Adapun dicabutnya izin itu tercantum dalam Keputusan Menteri Sosial Republik Indonesia Nomor 133/HUK/2022 tanggal 5 Juli 2022 tentang Pencabutan Izin Penyelenggaraan Pengumpulan Sumbangan Kepada Yayasan Aksi Cepat Tanggap.
Baca juga:
Keputusan itu ditandatangani oleh Menteri Sosial (Mensos) Ad Interim Muhadjir Effendi pada Selasa, 5 Juli.
Muhadjir yang juga Menko PMK diketahui menggantikan Mensos Tri Rismaharini untuk sementara yang sedang melaksanakan ibadah haji.

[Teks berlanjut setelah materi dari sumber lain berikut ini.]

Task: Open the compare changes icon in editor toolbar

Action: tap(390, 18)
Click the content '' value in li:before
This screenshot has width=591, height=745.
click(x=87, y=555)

"Jadi alasan kita mencabut dengan pertimbangan karena adanya indikasi pelanggaran terhadap Peraturan Menteri Sosial sampai nanti menunggu hasil pemeriksaan dari Inspektorat Jenderal baru akan ada ketentuan sanksi lebih lanjut," ujar Muhadjir dalam keterangan tertulisnya, Rabu, 6 Juli.